4.            Developments of technology which have an impact on biological diversity – the principle establish in the convention and the protocol which is the Cartagena Protocol which was developed on CBD and this protocol introduces the requirement that with respect to technological developments which have an impact on biological diversity, countries must apply the principle of caution called the precautionary principle.  This principle is the principle that in the absence of scientific evidence that the proposed developed development will not have an adverse biological impact on the biological diversity it is necessary to proceed with caution.  This principle is applied particularly to developments with respect to genetically modified Organisms (GMOs).  Genetic modification is a technique which changes the genetic makeup of an organism in order to influence the characteristics of that organism.  The resulting organism is the one called Genetically Modified Organism.  Those that support this technique argue that Genetic Modification has significant benefits.

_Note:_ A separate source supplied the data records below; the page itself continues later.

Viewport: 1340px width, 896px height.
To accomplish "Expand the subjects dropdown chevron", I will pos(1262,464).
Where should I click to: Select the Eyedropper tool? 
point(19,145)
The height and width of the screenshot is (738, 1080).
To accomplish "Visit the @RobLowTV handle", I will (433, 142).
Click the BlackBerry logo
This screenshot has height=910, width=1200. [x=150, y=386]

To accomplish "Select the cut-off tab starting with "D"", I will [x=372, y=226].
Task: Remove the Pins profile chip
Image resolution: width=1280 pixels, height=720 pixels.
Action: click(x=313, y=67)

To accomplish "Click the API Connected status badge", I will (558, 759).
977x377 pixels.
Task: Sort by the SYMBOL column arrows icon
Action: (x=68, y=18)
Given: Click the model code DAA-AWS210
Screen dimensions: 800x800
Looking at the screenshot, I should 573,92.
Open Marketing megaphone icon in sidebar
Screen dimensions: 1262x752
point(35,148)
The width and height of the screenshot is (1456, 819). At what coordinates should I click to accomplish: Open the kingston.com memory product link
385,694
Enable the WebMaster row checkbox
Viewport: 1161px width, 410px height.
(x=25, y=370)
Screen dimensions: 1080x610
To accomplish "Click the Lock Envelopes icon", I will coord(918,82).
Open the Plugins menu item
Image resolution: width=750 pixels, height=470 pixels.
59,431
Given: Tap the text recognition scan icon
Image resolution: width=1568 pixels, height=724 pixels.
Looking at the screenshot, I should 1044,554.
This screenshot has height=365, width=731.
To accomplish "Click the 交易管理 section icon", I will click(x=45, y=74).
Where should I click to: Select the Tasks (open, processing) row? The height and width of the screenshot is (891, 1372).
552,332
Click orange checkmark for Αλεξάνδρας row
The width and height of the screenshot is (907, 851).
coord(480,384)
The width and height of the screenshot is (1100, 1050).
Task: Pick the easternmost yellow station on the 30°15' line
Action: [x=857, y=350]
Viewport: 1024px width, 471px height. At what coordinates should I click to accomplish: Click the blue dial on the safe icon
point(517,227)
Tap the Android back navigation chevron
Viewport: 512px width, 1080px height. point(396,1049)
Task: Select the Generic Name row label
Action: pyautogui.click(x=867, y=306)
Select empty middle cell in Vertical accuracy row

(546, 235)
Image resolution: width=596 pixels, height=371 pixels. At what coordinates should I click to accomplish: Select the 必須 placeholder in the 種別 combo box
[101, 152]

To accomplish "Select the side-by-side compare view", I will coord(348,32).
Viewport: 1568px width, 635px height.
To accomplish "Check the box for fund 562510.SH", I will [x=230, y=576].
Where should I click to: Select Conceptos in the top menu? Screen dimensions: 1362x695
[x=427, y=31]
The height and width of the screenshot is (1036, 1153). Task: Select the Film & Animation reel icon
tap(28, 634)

5.            The Convention takes the position that biological diversity is common heritage of human kind.  Common heritage means that all of humankind has an interest in the existence of biological diversity.  The international community has a shared responsibility for the shared biodiversity.  The Nation State in which that biological diversity is to be found has the responsibility to provide access to the biological diversity to others.  That access will be on terms to be agreed but the responsibility is to provide access.  In turn the international community has a shared responsibility for the management of biodiversity.  The way in which the access is provided has been quite controversial.  Biopiracy is the practice of entities seeking biological resources from other countries and converting those resources to commercial benefits to the detriment of the local people in the place where the resources were found.  Biopiracy should be managed by determining terms of access.  (A case of Americans using phytoplankton from Lake Bogoria to manufacture detergent).  Countries are required to provide financial and technical resources to enable source countries manage their biological diversity.  The regime for managing biological diversity today is premised on the philosophy that biological diversity must be preserved for its own sake preferably it must be preserved on site through the protection of habitat failing which it must be preserved off-site and that it is a shared responsibility of all countries to ensure the preservation of bio diversity.